Expo Ship Check runs deterministic audits on Expo and React Native project files to verify ship-readiness. It validates app.json, eas.json, and package.json using pinned versions of Expo and EAS JSON Schemas, supplemented by heuristic rules that check for common issues like missing fields, deprecated properties, or build blockers.

Key Capabilities

  • Schema Validation: Parses and validates configuration files against fixed Expo SDK and EAS JSON Schemas, ensuring compliance without relying on live schema fetches.
  • Heuristic Checklists: Applies rule-based checks for Expo best practices, such as correct plugin configurations, build profiles, and submission settings.
  • Deterministic Output: Produces consistent audit reports highlighting errors, warnings, and suggestions, independent of external dependencies.

Use Cases

  • Pre-Build Validation: Before running eas build, developers audit configs to fix schema errors in app.json, preventing failed builds.
  • CI/CD Integration: In GitHub Actions or similar pipelines, automate audits on package.json changes to block merges with invalid Expo versions.
  • App Store Prep: Check eas.json submission profiles for completeness, ensuring no heuristic-flagged issues like missing icons delay App Store reviews.
  • Team Onboarding: New developers run audits to verify local setups match project schemas, reducing setup-related bugs.

Who This Is For

Primary users are Expo and React Native developers managing cross-platform mobile apps.

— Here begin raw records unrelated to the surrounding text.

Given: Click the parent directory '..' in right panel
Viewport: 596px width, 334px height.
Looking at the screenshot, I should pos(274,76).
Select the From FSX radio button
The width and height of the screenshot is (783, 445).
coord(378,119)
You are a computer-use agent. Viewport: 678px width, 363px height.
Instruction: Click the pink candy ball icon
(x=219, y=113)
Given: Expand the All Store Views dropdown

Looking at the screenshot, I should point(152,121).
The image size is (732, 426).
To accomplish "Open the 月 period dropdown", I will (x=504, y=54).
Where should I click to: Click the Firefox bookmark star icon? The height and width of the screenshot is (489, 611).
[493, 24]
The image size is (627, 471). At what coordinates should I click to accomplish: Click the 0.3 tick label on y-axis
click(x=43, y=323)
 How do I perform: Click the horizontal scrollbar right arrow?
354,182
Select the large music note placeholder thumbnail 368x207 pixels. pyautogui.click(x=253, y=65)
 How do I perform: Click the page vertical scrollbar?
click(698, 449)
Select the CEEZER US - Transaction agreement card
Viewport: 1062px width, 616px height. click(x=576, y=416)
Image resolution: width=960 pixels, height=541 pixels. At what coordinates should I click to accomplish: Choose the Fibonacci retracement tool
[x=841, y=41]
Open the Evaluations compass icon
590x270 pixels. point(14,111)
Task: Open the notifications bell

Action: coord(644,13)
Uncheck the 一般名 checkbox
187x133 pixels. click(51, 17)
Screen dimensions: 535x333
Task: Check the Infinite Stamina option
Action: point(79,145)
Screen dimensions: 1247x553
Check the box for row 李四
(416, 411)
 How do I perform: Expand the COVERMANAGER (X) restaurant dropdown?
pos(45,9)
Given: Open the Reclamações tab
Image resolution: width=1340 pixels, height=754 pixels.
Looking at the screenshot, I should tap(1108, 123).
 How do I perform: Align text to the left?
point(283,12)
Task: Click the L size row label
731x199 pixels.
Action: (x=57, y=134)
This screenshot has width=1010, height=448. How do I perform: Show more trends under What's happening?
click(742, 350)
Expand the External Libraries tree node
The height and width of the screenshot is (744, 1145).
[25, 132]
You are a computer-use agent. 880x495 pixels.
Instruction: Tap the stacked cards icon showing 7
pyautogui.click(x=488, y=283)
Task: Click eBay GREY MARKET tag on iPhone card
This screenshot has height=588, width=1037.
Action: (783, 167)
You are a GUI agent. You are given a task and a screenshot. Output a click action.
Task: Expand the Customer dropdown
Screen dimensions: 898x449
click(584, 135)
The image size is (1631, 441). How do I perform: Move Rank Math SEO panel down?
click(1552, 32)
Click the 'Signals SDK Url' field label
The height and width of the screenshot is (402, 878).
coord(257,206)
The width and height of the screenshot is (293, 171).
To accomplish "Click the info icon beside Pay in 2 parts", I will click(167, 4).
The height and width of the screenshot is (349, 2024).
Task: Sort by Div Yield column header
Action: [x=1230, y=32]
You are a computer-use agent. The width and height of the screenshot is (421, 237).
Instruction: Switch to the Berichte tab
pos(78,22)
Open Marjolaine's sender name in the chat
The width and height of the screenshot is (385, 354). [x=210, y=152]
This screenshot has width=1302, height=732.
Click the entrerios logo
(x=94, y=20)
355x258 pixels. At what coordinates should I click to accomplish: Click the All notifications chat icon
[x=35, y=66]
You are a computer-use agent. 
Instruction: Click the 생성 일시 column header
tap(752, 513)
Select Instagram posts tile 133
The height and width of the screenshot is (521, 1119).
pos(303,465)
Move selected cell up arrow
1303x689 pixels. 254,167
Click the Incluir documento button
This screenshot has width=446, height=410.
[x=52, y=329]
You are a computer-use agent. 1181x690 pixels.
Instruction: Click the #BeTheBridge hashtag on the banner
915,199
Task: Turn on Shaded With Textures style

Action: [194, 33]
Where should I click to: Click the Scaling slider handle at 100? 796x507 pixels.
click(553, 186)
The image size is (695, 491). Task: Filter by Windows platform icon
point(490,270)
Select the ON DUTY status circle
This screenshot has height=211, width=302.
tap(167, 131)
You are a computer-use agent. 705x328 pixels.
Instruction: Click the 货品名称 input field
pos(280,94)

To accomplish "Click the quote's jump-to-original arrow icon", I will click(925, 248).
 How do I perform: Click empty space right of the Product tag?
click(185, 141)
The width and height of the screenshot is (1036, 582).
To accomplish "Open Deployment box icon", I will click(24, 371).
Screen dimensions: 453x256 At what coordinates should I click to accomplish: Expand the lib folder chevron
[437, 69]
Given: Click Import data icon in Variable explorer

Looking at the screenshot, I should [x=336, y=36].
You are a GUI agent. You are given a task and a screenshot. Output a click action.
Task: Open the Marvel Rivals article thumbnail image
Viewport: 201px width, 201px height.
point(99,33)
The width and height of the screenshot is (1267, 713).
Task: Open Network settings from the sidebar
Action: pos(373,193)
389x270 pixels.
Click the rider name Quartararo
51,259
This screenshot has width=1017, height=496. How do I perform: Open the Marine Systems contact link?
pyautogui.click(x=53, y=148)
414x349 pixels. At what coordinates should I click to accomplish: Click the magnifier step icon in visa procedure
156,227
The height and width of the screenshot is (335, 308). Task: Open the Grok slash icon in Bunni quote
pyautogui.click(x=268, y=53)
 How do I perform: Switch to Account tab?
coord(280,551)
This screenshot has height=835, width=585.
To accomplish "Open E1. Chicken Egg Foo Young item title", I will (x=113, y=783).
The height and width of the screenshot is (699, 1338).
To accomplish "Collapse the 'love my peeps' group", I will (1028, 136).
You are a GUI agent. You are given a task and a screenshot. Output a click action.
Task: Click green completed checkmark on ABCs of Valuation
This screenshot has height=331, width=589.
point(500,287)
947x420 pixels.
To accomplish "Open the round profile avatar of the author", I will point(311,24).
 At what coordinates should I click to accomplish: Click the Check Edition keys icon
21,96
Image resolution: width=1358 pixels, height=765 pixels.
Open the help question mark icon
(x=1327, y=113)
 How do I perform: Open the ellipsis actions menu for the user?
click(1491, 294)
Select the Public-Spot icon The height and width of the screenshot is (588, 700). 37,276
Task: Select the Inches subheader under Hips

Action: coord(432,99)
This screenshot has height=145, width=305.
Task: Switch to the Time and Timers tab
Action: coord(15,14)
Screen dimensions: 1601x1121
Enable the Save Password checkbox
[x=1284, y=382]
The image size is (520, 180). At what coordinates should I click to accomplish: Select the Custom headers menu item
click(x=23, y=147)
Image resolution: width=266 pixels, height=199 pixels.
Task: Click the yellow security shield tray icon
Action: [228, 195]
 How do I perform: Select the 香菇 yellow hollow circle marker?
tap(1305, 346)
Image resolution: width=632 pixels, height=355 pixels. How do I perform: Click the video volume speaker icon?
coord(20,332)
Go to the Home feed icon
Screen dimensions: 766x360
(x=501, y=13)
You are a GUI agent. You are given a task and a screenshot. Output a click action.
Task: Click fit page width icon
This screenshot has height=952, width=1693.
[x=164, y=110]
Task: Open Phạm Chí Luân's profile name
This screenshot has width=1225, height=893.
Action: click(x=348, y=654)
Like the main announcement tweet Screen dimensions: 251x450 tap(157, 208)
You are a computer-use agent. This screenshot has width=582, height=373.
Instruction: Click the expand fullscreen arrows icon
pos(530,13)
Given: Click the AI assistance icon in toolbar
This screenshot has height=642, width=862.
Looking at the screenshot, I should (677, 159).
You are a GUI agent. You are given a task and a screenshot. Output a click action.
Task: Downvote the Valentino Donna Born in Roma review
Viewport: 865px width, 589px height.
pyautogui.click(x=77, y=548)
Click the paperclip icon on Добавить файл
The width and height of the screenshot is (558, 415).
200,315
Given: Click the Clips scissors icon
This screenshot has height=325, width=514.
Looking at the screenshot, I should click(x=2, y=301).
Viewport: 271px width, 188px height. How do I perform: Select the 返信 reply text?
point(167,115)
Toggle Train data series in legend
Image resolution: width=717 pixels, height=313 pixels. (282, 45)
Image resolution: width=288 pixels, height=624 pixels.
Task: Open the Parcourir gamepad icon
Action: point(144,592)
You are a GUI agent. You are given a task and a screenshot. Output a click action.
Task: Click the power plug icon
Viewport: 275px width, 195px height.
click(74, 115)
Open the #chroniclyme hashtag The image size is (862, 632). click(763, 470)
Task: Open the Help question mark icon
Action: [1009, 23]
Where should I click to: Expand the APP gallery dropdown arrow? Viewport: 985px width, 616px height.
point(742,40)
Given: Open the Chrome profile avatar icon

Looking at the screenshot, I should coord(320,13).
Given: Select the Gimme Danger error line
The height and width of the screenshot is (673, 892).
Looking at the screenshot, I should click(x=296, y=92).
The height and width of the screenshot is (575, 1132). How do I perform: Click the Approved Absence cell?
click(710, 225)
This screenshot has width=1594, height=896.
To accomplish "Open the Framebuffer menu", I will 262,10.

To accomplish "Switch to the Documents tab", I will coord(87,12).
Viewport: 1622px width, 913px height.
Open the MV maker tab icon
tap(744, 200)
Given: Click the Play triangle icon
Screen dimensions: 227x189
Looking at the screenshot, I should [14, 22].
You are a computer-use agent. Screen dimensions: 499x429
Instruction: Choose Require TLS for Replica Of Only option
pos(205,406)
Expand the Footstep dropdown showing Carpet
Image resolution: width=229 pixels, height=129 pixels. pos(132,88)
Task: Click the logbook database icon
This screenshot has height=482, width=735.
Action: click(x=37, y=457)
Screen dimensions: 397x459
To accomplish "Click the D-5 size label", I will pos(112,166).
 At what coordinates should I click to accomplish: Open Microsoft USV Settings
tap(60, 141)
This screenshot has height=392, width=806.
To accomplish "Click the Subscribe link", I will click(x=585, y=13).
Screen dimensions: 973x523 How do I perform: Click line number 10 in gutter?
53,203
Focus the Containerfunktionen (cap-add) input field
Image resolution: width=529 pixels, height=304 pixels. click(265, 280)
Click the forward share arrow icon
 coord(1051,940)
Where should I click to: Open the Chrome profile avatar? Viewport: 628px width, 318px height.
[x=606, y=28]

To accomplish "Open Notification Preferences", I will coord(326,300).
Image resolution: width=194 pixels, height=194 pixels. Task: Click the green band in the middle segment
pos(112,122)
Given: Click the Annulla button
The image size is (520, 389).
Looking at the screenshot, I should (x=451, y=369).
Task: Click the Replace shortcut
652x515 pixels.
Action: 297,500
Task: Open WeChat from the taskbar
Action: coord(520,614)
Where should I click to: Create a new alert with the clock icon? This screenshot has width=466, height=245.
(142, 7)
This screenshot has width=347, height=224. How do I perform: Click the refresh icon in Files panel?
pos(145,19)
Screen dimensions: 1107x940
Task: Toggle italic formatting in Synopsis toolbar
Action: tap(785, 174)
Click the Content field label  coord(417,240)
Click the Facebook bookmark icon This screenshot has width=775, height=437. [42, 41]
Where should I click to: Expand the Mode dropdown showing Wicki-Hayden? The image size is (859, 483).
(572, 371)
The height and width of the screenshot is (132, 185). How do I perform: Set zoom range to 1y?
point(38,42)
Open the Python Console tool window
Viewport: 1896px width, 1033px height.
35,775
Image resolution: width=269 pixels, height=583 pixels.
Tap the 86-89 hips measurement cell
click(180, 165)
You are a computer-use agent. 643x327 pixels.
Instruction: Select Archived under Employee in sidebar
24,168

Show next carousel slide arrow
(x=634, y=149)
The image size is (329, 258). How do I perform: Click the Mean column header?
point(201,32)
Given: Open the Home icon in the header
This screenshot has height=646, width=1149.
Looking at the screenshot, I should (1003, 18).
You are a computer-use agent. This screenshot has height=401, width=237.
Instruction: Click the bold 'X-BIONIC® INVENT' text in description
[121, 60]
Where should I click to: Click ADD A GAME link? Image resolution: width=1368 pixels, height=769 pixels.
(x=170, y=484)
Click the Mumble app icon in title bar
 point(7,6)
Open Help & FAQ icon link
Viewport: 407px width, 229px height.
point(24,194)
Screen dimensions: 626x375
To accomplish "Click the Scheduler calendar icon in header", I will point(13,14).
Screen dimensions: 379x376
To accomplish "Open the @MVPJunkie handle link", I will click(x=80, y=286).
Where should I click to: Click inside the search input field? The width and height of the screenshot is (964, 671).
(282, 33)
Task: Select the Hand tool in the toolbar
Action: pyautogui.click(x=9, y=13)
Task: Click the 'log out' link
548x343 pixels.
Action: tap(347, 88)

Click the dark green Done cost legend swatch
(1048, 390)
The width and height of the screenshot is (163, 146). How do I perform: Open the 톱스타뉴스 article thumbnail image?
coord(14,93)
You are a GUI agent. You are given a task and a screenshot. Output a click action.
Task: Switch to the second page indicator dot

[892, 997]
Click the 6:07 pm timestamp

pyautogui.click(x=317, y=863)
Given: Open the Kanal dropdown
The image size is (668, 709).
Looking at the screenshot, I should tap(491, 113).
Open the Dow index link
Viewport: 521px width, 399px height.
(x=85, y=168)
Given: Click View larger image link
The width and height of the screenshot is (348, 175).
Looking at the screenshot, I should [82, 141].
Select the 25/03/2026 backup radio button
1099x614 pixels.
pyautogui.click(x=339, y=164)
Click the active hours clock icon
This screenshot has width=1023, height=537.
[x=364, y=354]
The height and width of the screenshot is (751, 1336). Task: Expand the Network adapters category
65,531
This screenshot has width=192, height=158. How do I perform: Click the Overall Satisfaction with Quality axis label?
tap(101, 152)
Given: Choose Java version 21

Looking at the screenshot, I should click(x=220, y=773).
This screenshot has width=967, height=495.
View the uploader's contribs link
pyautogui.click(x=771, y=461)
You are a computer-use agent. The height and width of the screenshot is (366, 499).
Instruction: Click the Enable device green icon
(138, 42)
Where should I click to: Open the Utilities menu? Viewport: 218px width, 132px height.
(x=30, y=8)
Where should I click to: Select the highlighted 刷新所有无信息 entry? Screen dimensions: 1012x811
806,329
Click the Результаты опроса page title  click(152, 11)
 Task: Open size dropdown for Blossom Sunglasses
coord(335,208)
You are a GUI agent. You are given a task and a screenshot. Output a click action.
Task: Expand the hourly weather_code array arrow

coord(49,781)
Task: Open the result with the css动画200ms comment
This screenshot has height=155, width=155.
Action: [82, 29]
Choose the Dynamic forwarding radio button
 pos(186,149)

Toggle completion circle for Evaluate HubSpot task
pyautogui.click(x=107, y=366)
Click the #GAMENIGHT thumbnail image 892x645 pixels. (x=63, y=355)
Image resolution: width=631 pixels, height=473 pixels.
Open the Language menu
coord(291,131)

It suits teams using EAS CLI for builds and submissions, solo indie devs prepping releases, and CI/CD maintainers enforcing config standards. Ideal for those hitting frequent schema drift or heuristic pitfalls in large codebases.

Raw HTTP

If you call the /mcp URL yourself (e.g. curl or a custom client), send Accept: application/json, text/event-stream or the server returns 406 — required by Streamable HTTP.